Speaking from the loggia, the pope announced a prayer vigil for peace April 11 in the basilica.

“On this day of celebration, let us abandon every desire for conflict, domination, and power, and implore the Lord to grant his peace to a world ravaged by wars and marked by a hatred and indifference that makes us feel powerless in the face of evil,” he said.

Small shifts in traditions

Leo greeted the global faithful in 10 languages, including Arabic, Chinese and Latin, reviving a practice that his predecessor Pope Francis had let lapse.

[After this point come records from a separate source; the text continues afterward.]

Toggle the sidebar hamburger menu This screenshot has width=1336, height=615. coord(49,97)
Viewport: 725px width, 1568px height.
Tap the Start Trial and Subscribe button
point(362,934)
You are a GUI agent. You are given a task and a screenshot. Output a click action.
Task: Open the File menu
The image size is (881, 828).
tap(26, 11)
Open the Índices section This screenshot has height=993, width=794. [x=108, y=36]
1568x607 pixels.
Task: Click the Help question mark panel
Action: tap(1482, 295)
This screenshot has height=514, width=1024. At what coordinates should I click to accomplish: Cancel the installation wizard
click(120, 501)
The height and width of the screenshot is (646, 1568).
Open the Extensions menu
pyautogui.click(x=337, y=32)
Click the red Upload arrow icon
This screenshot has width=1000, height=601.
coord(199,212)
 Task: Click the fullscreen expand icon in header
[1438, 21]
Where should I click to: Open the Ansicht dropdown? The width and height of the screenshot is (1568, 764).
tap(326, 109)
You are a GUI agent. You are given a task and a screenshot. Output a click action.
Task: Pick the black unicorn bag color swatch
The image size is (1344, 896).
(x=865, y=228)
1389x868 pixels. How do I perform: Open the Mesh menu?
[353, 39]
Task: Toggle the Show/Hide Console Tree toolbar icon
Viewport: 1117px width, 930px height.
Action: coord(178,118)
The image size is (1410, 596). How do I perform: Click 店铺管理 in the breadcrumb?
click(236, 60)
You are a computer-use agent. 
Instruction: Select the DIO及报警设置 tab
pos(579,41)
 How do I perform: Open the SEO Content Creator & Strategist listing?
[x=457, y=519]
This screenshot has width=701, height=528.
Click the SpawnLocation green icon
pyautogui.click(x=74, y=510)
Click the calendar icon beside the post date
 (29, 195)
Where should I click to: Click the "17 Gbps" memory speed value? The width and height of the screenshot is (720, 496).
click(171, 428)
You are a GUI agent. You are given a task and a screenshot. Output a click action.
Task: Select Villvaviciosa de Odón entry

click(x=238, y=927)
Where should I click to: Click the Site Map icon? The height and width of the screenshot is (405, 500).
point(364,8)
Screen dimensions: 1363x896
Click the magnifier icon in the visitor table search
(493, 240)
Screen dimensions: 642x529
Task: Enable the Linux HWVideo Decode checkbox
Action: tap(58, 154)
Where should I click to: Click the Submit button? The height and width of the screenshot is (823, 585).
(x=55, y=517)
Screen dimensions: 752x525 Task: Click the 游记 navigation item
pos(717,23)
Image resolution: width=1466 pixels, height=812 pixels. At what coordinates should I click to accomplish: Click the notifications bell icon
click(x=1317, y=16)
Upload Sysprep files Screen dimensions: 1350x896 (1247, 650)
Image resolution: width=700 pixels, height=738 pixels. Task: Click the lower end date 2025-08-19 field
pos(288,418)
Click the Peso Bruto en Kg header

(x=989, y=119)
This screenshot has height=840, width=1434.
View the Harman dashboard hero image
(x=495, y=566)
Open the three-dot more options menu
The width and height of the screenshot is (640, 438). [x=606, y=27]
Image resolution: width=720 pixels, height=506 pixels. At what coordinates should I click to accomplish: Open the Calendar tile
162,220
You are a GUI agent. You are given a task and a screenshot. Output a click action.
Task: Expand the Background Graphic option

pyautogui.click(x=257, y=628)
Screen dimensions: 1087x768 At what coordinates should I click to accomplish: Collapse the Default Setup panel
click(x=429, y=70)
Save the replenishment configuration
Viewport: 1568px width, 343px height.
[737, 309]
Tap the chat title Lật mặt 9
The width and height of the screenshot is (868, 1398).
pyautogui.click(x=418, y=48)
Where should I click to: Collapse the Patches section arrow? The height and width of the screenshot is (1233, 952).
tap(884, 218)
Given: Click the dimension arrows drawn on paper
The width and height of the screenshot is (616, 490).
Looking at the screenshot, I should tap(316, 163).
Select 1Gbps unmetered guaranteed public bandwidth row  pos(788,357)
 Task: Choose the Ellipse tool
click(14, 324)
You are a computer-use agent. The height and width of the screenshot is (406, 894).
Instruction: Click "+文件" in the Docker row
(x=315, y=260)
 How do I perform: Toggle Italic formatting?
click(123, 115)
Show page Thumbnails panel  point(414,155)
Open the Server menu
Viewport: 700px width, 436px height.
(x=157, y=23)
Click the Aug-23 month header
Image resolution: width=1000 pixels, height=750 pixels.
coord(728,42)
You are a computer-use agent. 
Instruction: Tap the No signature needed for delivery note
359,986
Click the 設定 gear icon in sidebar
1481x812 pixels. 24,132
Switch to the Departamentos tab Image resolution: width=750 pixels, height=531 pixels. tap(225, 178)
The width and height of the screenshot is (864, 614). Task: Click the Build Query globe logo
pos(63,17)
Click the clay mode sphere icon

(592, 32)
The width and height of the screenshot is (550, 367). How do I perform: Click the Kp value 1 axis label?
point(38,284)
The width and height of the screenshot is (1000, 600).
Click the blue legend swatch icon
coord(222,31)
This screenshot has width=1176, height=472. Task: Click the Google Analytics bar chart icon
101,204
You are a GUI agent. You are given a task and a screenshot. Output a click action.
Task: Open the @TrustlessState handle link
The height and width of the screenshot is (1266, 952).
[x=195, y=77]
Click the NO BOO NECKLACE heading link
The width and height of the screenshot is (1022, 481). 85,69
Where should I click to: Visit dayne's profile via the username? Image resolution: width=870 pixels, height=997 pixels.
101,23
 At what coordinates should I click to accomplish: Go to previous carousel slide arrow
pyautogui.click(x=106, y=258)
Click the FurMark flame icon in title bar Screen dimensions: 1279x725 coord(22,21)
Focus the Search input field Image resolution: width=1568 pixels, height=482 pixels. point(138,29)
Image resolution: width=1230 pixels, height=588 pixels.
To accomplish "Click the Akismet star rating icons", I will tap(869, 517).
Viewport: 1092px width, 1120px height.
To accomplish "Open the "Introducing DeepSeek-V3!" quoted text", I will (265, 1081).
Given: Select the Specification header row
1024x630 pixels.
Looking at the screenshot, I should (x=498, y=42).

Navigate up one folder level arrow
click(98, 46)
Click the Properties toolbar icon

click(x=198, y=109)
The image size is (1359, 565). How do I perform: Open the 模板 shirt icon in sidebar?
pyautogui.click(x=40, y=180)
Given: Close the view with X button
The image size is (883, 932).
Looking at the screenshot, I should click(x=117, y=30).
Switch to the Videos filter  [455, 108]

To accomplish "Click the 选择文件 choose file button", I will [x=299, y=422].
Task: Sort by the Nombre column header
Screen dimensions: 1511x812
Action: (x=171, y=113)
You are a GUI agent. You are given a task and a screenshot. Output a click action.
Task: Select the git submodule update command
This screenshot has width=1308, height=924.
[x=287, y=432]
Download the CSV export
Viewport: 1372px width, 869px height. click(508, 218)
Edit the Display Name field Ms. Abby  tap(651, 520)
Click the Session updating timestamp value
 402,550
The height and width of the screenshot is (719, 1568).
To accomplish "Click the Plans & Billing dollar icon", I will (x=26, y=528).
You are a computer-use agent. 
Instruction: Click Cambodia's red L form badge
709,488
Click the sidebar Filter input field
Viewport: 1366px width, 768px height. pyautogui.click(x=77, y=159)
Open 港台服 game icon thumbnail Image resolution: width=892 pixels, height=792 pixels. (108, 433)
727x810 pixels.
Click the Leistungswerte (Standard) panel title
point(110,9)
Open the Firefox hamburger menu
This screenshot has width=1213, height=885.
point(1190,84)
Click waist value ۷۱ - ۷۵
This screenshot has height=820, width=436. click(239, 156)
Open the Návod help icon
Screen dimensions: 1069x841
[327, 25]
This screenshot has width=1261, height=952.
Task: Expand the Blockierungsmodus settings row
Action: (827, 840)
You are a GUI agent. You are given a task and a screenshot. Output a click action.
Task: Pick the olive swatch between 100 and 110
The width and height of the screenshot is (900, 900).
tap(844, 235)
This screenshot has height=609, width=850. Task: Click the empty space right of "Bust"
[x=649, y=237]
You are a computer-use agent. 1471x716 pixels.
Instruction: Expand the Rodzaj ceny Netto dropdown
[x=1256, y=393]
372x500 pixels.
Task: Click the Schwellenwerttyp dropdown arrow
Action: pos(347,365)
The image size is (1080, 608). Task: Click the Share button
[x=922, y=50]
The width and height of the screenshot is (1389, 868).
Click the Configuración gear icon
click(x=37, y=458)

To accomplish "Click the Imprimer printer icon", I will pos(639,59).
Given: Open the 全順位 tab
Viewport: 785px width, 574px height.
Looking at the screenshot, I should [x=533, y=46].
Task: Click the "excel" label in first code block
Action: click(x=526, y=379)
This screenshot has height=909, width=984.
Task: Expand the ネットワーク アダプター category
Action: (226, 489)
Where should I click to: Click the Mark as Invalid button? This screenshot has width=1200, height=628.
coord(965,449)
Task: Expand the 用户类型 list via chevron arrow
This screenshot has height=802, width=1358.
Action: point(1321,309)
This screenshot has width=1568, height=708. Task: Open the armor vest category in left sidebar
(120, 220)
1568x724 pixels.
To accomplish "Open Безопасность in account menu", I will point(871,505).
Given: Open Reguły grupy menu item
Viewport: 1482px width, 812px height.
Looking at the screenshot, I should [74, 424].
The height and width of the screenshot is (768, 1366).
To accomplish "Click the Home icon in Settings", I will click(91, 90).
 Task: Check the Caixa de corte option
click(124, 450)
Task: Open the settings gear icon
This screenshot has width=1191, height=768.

Before retreating into the basilica, Leo stepped forward out of the loggia’s shadow and waved to the cheering crowd below. After, he greeted people in the piazza from the popemobile, continuing his tour all the way down Via della Conciliazione toward the Tiber River and back.

During the marathon that is Holy Week, Leo also reclaimed the tradition of washing priests’ feet on Holy Thursday, a gesture of encouragement toward clergy, after Francis had chosen a more inclusive path, traveling to prisons and homes for the disabled to wash the feet of women, non-Christians and prisoners.

The 70-year-old pontiff also became the first pope in decades to carry the light wooden cross for the entire 14 stations during the Way of the Cross on Good Friday.